When picking a distro the best strategy is:
- Stick with what you know ‐ If you use Firefox in Windows, there is also a version for Linux. If you use WinAMP XMMS is a near‐perfect clone. There are Open Office versions for both Windows and Linux. In fact, almost all Open source software comes in both Windows and Linux flavors these days.
- Stick with the defaults ‐ Not everything that you’ve used on Windows has a direct equivalent. Where this is the case, there will probably be a number of different choices. Until you know enough to make an intelligent choice, stick with whatever seems to be the default. It’s better to use something that does the job, than not use anything because there might be something better
- Start exploring the choices ‐ There’s no reason to be reluctant about trying out each of the available choices. Try everything you’ve got installed, search for other software that isn’t installed but that’s available. It doesn’t cost anything to try out Free Software.
With Windows you have a direct phone line to Microsoft, who, if they can’t resolve a problem sends someone straight out at no expense to you who resolves your issue for you. Oh, you haven’t had any luck trying that either, I thought it was just me. Actually most Windows support is done through the manufacturer of your computer who has outsourced their helpdesk to some guy in India. So you usually give up and take your machine to some place like Best Buy where they charge you a lot not to fix it.
Sound more familiar?
But that is the first thing people think of when they are told about Linux, “How do I get support?”
Well, about the same way you do now, except cheaper. There are multitudes of other people out there resolving the exact same issues you run into, and their mindset is to help you because someone helped them. Of course you are not a paying customer, so you have to be respectful of their time and talent.
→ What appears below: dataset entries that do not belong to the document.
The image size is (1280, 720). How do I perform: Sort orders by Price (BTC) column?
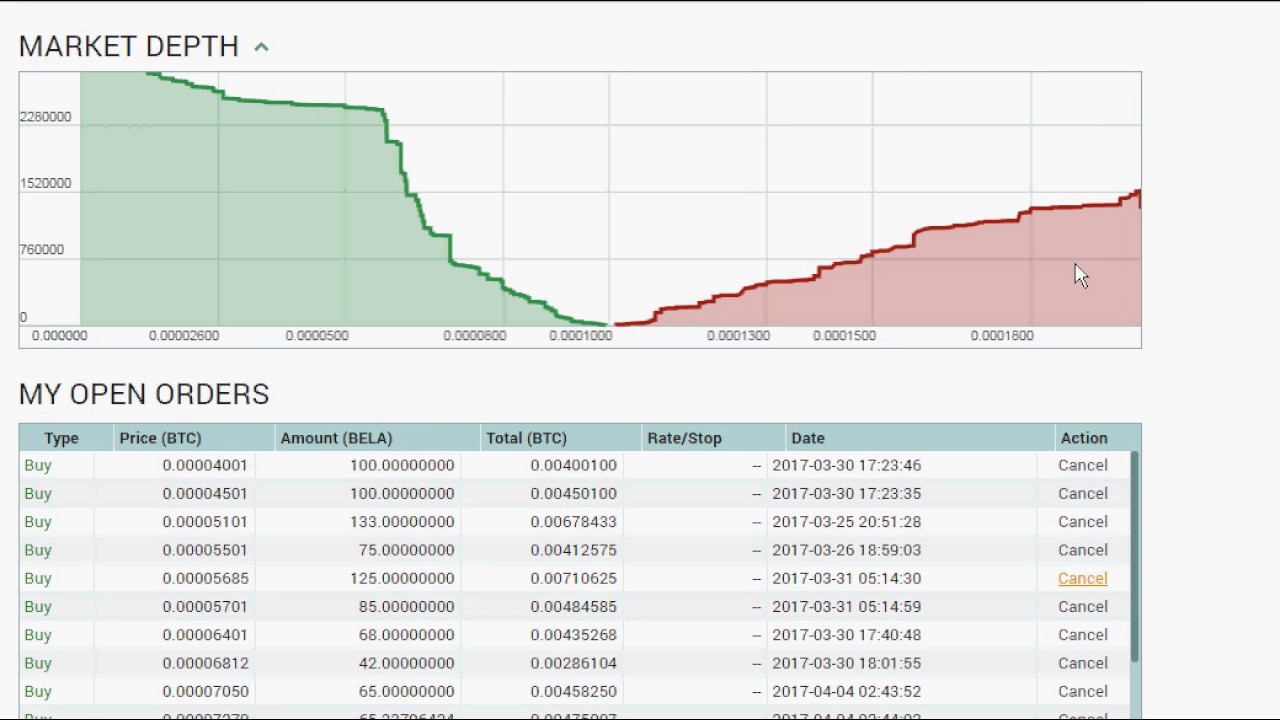pos(160,438)
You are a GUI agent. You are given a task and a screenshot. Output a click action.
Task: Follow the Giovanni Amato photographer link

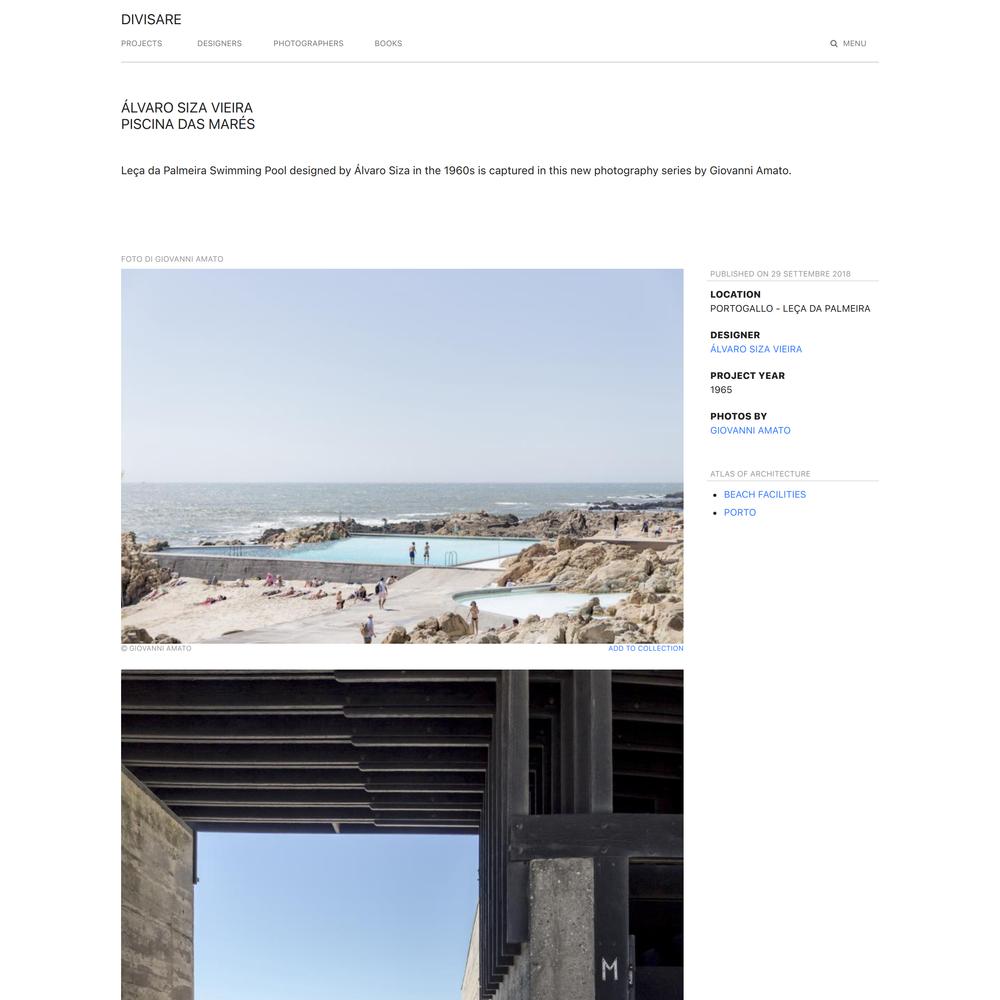tap(750, 430)
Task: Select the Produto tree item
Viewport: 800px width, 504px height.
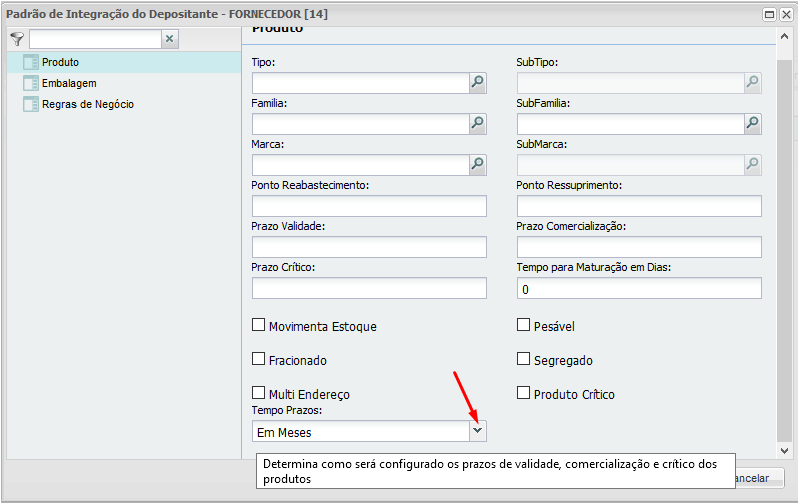Action: pyautogui.click(x=60, y=62)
Before I go into further details of that, you can also get paid support for Linux exactly the same way you get paid support for Windows. You find a company that supports it and you pay them to fix your problem.
OK, now the community help part. The one thing you do have to know when using Linux is more about your machine than you need to know when using Windows because you need to be able to express your problems in terms that will allow someone to walk you through fixing them.
The simplest way to find help for Linux is to enter the search term “Linux help” in your favorite search engine. This will bring up countless forums devoted to solving Linux problems. Remember, the more detail you can provide about your problem, the more (and likely better) help you can get in resolving it.
Free software is about being free to do what you want to with the source code. It’s not about not costing anything. It’s nice for us end‐users that it tends to be both.
But do remember that the software that was given to you for free wasn’t provided for free: Somebody had to invest their time; somebody had to pay for it to be hosted.
If you find a product you like & use a lot, consider making a donation to the project. I’m sure you agree that it’d be a real shame if your favorite app. went away because
the developer couldn’t afford to keep it going.